[What the task asks]
What needs transcribing is the line with "Task: Click the string type of path" and every line after it to the end of the records, exactly and alone, with no pictures.

★ ★ ★

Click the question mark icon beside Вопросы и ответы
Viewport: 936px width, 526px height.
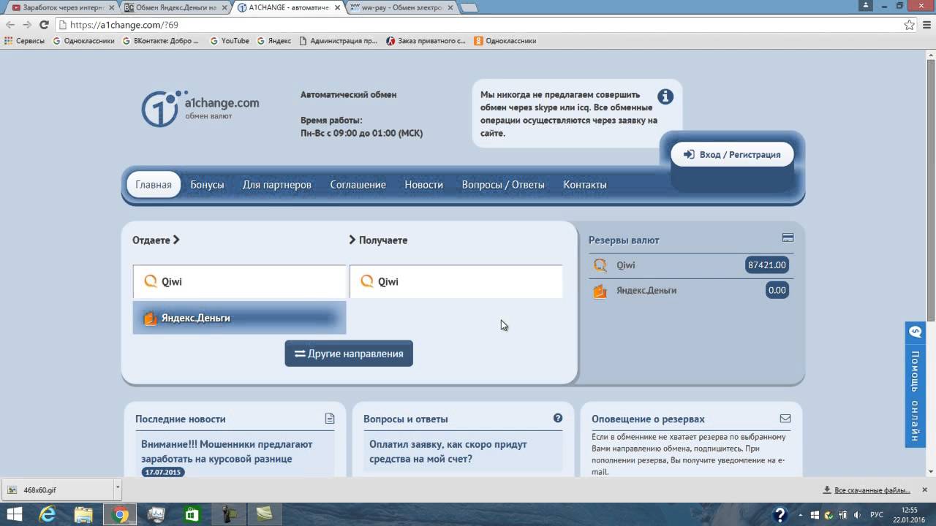point(558,418)
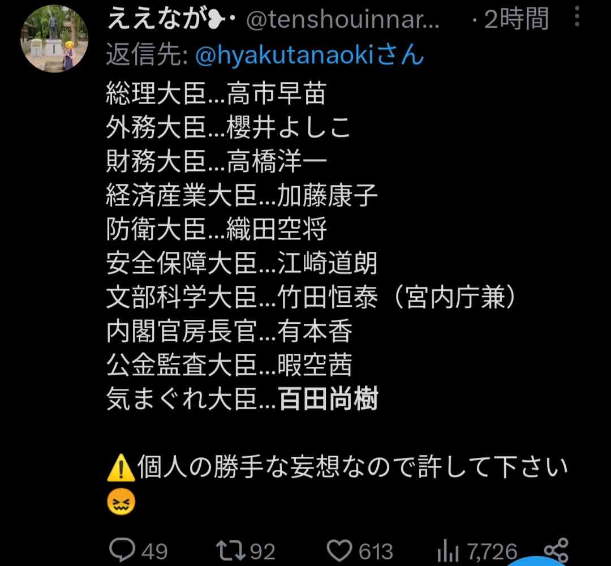The height and width of the screenshot is (566, 611).
Task: Retweet this post using the repost icon
Action: click(231, 550)
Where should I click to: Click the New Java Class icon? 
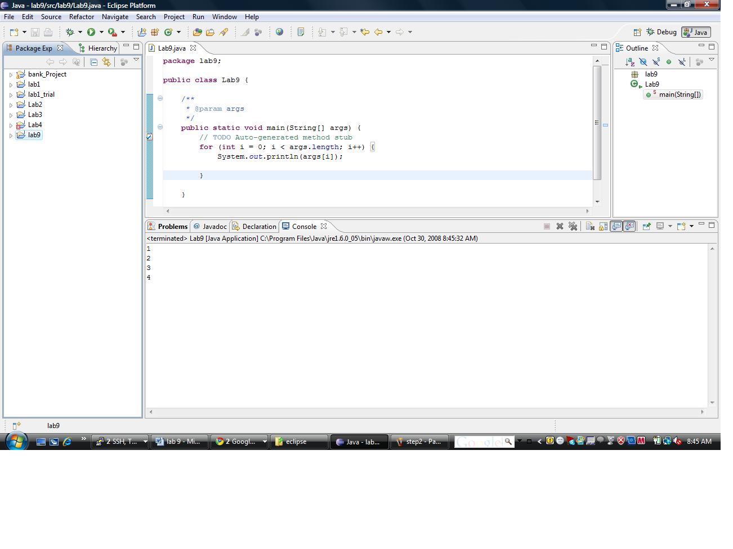coord(168,32)
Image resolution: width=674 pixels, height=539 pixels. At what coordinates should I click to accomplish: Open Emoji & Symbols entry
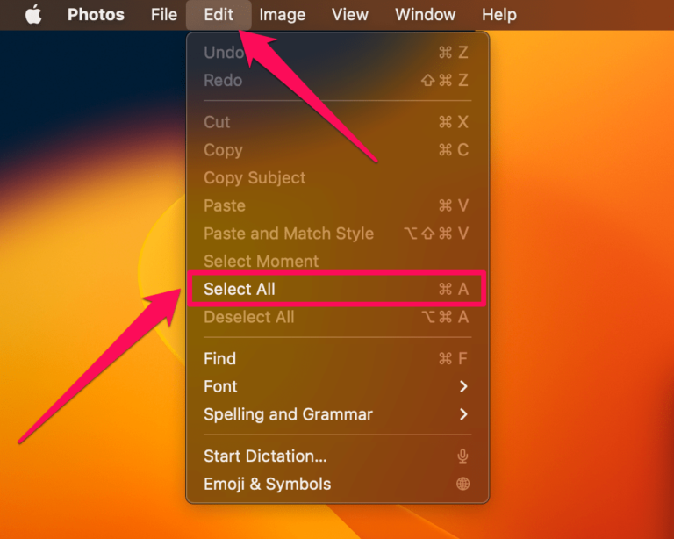[268, 485]

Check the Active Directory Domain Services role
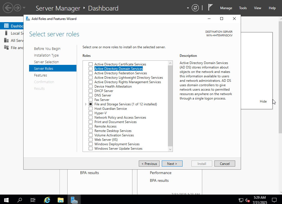click(91, 69)
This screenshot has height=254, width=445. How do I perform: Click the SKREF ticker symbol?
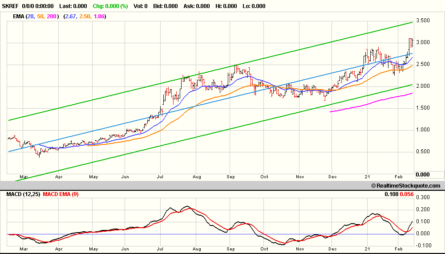(10, 6)
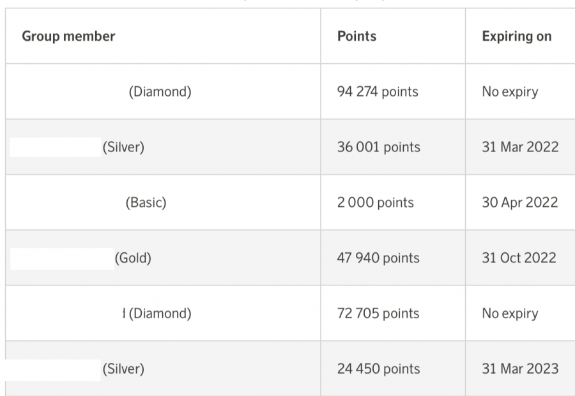The height and width of the screenshot is (396, 575).
Task: Click the 31 Oct 2022 expiry date
Action: pos(519,259)
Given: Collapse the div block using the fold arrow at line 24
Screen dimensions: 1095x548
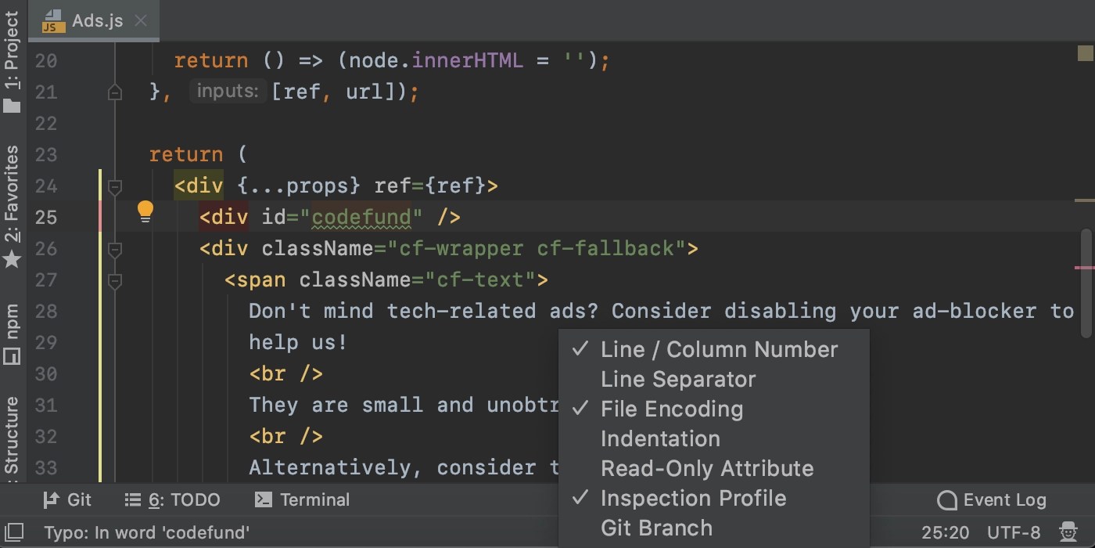Looking at the screenshot, I should pos(114,186).
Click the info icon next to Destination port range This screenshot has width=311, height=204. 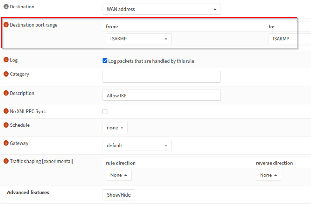pyautogui.click(x=6, y=25)
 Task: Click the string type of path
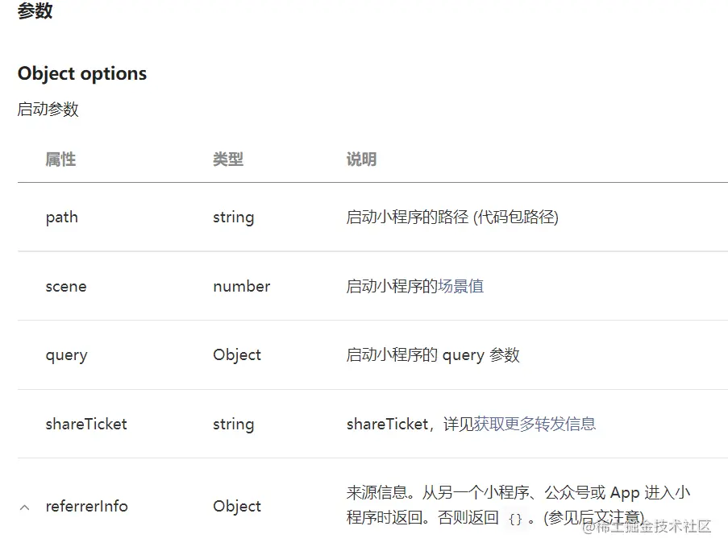(233, 218)
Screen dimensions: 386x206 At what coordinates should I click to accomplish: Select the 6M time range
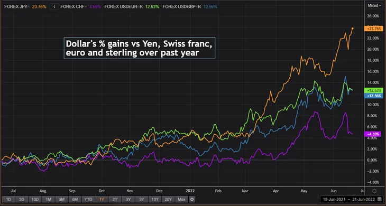pyautogui.click(x=75, y=199)
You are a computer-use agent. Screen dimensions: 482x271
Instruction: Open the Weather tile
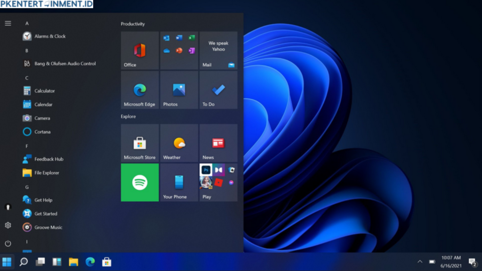(x=179, y=143)
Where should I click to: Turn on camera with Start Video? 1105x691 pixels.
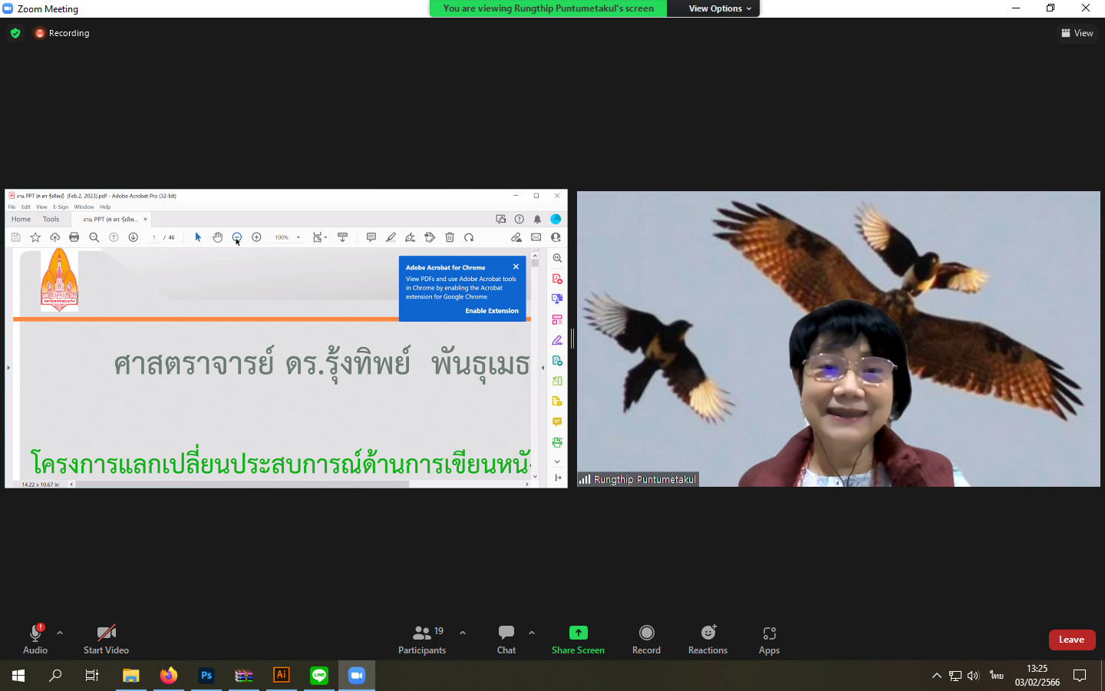coord(106,639)
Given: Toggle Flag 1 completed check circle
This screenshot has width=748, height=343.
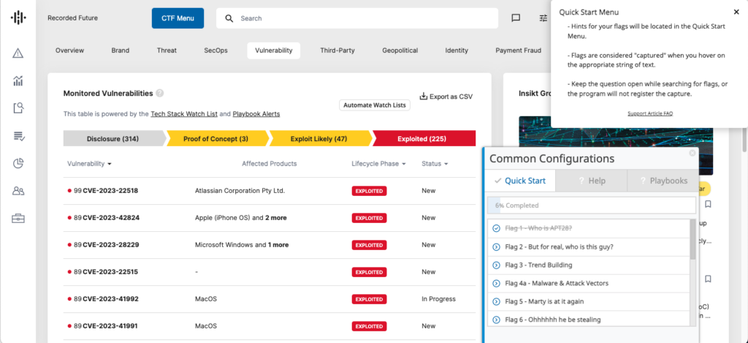Looking at the screenshot, I should pyautogui.click(x=497, y=228).
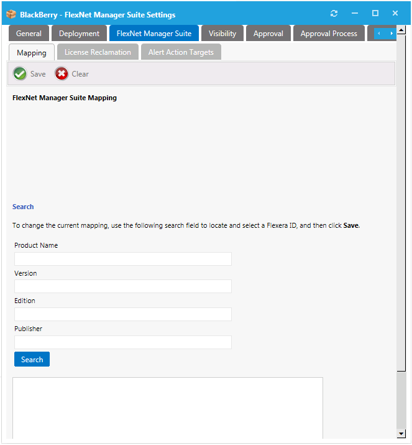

★ ★ ★

[Output]
 Task: Click the string type of path
(233, 218)
Screen dimensions: 386x206 At what coordinates should I click to accomplish: Select the 6M time range
pyautogui.click(x=75, y=199)
You are a computer-use agent. Screen dimensions: 482x271
Instruction: Open the Weather tile
(x=179, y=143)
Where should I click to: Turn on camera with Start Video? 1105x691 pixels.
coord(106,639)
Given: Toggle Flag 1 completed check circle
This screenshot has width=748, height=343.
Looking at the screenshot, I should pyautogui.click(x=497, y=228).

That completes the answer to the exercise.